ABOUT THIS TASK:
Give every line below again, exactly.

TASK INPUT:
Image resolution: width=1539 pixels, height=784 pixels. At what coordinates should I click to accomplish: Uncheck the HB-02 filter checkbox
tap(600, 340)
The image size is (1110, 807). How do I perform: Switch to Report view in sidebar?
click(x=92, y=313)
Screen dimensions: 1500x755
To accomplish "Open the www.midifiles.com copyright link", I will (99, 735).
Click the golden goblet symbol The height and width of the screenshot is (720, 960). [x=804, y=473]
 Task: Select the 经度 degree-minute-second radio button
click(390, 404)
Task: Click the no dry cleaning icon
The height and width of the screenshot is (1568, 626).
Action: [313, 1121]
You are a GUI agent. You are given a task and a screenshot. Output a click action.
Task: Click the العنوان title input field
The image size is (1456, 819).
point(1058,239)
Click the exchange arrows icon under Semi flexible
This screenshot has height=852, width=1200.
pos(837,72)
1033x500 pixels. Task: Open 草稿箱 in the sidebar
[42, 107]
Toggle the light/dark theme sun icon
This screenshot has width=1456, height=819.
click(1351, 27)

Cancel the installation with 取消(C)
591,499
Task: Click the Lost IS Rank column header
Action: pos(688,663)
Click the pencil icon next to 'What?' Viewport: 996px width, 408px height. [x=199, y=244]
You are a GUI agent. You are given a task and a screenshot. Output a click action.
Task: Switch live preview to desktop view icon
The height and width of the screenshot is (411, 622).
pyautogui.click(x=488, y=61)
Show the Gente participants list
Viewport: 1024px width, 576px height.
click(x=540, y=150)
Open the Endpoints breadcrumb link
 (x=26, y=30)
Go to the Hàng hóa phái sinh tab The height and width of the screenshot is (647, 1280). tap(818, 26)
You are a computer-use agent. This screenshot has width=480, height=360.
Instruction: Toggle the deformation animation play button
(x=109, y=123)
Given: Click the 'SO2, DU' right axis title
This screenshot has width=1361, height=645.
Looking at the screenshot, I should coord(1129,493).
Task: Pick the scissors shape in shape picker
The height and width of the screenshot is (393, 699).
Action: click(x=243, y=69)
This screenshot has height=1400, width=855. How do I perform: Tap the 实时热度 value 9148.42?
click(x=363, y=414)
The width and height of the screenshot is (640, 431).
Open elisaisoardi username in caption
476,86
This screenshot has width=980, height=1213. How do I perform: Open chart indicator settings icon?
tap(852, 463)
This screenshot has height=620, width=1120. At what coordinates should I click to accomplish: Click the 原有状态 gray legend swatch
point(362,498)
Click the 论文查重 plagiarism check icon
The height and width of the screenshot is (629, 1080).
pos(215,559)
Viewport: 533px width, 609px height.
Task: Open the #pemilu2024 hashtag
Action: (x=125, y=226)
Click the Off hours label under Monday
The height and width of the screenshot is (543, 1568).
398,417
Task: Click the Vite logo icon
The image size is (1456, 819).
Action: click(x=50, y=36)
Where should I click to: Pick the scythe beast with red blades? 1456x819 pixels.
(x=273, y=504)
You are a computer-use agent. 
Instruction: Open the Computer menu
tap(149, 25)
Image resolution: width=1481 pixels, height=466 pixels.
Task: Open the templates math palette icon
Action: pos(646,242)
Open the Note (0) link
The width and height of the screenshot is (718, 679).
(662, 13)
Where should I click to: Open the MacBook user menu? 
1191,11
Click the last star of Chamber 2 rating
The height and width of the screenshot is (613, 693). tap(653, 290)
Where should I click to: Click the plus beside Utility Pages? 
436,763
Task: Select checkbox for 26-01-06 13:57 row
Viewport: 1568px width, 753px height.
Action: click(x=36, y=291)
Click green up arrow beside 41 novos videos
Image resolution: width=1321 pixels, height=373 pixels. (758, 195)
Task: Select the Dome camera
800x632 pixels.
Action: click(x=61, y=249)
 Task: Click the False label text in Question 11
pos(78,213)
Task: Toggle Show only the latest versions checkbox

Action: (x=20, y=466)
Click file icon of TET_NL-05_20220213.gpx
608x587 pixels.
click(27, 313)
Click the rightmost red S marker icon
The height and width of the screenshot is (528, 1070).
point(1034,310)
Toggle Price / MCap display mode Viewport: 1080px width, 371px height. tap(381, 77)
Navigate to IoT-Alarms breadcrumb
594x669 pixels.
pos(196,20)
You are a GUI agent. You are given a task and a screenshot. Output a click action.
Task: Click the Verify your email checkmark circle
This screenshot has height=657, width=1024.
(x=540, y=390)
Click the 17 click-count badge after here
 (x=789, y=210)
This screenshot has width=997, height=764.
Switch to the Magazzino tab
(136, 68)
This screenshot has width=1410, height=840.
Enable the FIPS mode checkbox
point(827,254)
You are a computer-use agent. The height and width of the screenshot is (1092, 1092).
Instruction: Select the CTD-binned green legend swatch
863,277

RESPONSE BELOW:
Image resolution: width=1539 pixels, height=784 pixels. At what coordinates should I click to accomplish: Uncheck the HB-02 filter checkbox
tap(600, 340)
The image size is (1110, 807). How do I perform: Switch to Report view in sidebar?
click(x=92, y=313)
Screen dimensions: 1500x755
To accomplish "Open the www.midifiles.com copyright link", I will (99, 735).
Click the golden goblet symbol The height and width of the screenshot is (720, 960). [x=804, y=473]
 Task: Select the 经度 degree-minute-second radio button
click(390, 404)
Task: Click the no dry cleaning icon
The height and width of the screenshot is (1568, 626).
Action: [313, 1121]
You are a GUI agent. You are given a task and a screenshot. Output a click action.
Task: Click the العنوان title input field
The image size is (1456, 819).
point(1058,239)
Click the exchange arrows icon under Semi flexible
This screenshot has height=852, width=1200.
pos(837,72)
1033x500 pixels. Task: Open 草稿箱 in the sidebar
[42, 107]
Toggle the light/dark theme sun icon
This screenshot has width=1456, height=819.
click(1351, 27)

Cancel the installation with 取消(C)
591,499
Task: Click the Lost IS Rank column header
Action: pos(688,663)
Click the pencil icon next to 'What?' Viewport: 996px width, 408px height. [x=199, y=244]
You are a GUI agent. You are given a task and a screenshot. Output a click action.
Task: Switch live preview to desktop view icon
The height and width of the screenshot is (411, 622).
pyautogui.click(x=488, y=61)
Show the Gente participants list
Viewport: 1024px width, 576px height.
click(x=540, y=150)
Open the Endpoints breadcrumb link
 (x=26, y=30)
Go to the Hàng hóa phái sinh tab The height and width of the screenshot is (647, 1280). tap(818, 26)
You are a computer-use agent. This screenshot has width=480, height=360.
Instruction: Toggle the deformation animation play button
(x=109, y=123)
Given: Click the 'SO2, DU' right axis title
This screenshot has width=1361, height=645.
Looking at the screenshot, I should coord(1129,493).
Task: Pick the scissors shape in shape picker
The height and width of the screenshot is (393, 699).
Action: click(x=243, y=69)
This screenshot has height=1400, width=855. How do I perform: Tap the 实时热度 value 9148.42?
click(x=363, y=414)
The width and height of the screenshot is (640, 431).
Open elisaisoardi username in caption
476,86
This screenshot has width=980, height=1213. How do I perform: Open chart indicator settings icon?
tap(852, 463)
This screenshot has height=620, width=1120. At what coordinates should I click to accomplish: Click the 原有状态 gray legend swatch
point(362,498)
Click the 论文查重 plagiarism check icon
The height and width of the screenshot is (629, 1080).
pos(215,559)
Viewport: 533px width, 609px height.
Task: Open the #pemilu2024 hashtag
Action: (x=125, y=226)
Click the Off hours label under Monday
The height and width of the screenshot is (543, 1568).
398,417
Task: Click the Vite logo icon
The image size is (1456, 819).
Action: click(x=50, y=36)
Where should I click to: Pick the scythe beast with red blades? 1456x819 pixels.
(x=273, y=504)
You are a computer-use agent. 
Instruction: Open the Computer menu
tap(149, 25)
Image resolution: width=1481 pixels, height=466 pixels.
Task: Open the templates math palette icon
Action: pos(646,242)
Open the Note (0) link
The width and height of the screenshot is (718, 679).
(662, 13)
Where should I click to: Open the MacBook user menu? 
1191,11
Click the last star of Chamber 2 rating
The height and width of the screenshot is (613, 693). tap(653, 290)
Where should I click to: Click the plus beside Utility Pages? 
436,763
Task: Select checkbox for 26-01-06 13:57 row
Viewport: 1568px width, 753px height.
Action: click(x=36, y=291)
Click green up arrow beside 41 novos videos
Image resolution: width=1321 pixels, height=373 pixels. (758, 195)
Task: Select the Dome camera
800x632 pixels.
Action: click(x=61, y=249)
 Task: Click the False label text in Question 11
pos(78,213)
Task: Toggle Show only the latest versions checkbox

Action: (x=20, y=466)
Click file icon of TET_NL-05_20220213.gpx
608x587 pixels.
click(27, 313)
Click the rightmost red S marker icon
The height and width of the screenshot is (528, 1070).
point(1034,310)
Toggle Price / MCap display mode Viewport: 1080px width, 371px height. tap(381, 77)
Navigate to IoT-Alarms breadcrumb
594x669 pixels.
pos(196,20)
You are a GUI agent. You are given a task and a screenshot. Output a click action.
Task: Click the Verify your email checkmark circle
This screenshot has height=657, width=1024.
(x=540, y=390)
Click the 17 click-count badge after here
 (x=789, y=210)
This screenshot has width=997, height=764.
Switch to the Magazzino tab
(136, 68)
This screenshot has width=1410, height=840.
Enable the FIPS mode checkbox
point(827,254)
You are a computer-use agent. The height and width of the screenshot is (1092, 1092).
Instruction: Select the CTD-binned green legend swatch
863,277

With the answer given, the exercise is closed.